Write out the listing again, exactly as it appears below.

Segment Open

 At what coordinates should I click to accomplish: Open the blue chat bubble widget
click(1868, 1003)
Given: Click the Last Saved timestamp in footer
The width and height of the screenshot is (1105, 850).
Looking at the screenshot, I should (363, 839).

Segment Closed

### [Completed task]
 At what coordinates should I click to accomplish: Open the blue chat bubble widget
click(1868, 1003)
Given: Click the Last Saved timestamp in footer
The width and height of the screenshot is (1105, 850).
Looking at the screenshot, I should (363, 839).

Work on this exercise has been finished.